The problem with the optimized version seems to be a timing issue. Now and then - with our application even after hours of running w/o problems - more than one TEF is read in advance, meaning not only the signalled CiTEFUA (that's not even used in the driver I think) is read, but also consecutive TEFs are readout. This works fine most of the times, but anytime after the read a TEFINT is triggered that leads to a readout of not ready TEFs. We believe that this is due to some readout while not all TEFs have been written by the chip completely, so the TEFNEIF flag is set after the readout itself has already taken place.
Once in this situation, every further send of CAN(-FD) messages lead to a readout of a wrong TEF, a missing interrupt and - in the end - no idle TX-FIFOs, which in turn make the driver stop sending. ifdown and ifup lead to re-initialization, so the interface is working again.
I've created a support case with microchip to clarify if a readout other than at the CiTEFUA address for the TEF is safe according to concurrent updates, as for the moment we cannot prove this (mcp25xxfd datasheet and reference manual is not clear at this point). I'll keep this updated if I get any news.
That is excellent news. At least there is a workaround for now. Thank very much for looking into this.
I did another test and was able to confirm via the TEF timestamp that the not-pending FIFO TEFs are definitely the ones from the last send cycle of the 6 FIFOs. This proves the out-of-sync between the driver handling of the TEFs ready to be read and the chip itself providing the information about the ready TEFs with CiTEFUA, TEFNEIF flag and the corresponding TEFINT.
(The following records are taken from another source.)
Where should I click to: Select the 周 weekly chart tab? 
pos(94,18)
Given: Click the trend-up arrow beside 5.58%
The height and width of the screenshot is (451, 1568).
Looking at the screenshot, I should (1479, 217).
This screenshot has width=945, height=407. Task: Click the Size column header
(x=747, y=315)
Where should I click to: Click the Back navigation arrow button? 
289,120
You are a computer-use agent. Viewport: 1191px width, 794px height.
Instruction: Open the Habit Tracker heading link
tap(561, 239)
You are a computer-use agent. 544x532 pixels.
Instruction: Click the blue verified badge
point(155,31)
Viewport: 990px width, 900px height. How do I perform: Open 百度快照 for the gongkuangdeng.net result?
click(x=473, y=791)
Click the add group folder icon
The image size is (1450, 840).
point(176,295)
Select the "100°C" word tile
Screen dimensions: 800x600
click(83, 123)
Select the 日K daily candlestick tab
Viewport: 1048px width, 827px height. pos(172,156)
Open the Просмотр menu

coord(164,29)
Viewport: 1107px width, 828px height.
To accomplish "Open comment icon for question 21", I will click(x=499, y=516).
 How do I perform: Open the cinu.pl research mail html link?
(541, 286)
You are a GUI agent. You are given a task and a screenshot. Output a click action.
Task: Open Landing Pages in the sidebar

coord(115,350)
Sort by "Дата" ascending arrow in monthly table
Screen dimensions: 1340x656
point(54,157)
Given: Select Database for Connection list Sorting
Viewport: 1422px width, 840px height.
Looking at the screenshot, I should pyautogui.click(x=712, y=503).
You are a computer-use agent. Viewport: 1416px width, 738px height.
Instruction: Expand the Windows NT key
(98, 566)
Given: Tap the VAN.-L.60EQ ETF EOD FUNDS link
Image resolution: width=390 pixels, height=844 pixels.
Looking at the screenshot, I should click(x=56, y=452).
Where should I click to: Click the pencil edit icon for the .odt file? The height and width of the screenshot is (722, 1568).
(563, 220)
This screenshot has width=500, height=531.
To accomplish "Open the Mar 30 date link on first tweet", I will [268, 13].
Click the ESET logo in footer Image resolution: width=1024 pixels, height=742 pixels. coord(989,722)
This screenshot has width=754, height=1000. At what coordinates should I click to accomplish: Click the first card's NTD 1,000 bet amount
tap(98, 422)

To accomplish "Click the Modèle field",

So for now, the safest option is to stick with mcp25xxfd_can_tx_handle_int_tefif_conservative(). Maybe it's useful to check the above mentioned flags/address to make the handling more robust (while of course there's more SPI communication) - especially if there will occur strange behavior with the conservative handling.
Also we've got the idea making use of multiple message objects per TX fifo as described in the reference manual, which in turn will lead to a different handling regarding the TEFs. While we are currently tight on schedule in our project, there may be a contribution from our side in the future.
We can also confirm this appears to solve the issue. We did however also notice significant performance improvements after switching from the MCP2517FD to the MCP2518FD, so if anyone has issues it might be worth to take out your hot air gun.
@heikoschmidttki how did you test your solution? May you also describe what your setup looks like (SPI frequency, SYSCLK, timings)? When using your patch I still get some errors like while generating CAN FD frames with cangen -g 0 -i -x -f can0
tefif: fifo %i not pending - tef data: id: %08x flags: %08x, ts: %08x - this may be a problem with spi signal quality- try reducing spi-clock speed if this can get reproducedfound IVMIF situation not supported by driver - bdiag = [0x0000fda0, 0x40009440]CAN Bus error experienced
Once there are enough bus errors, the bus turns off and restarting the interface, the driver is unable to send any more messages.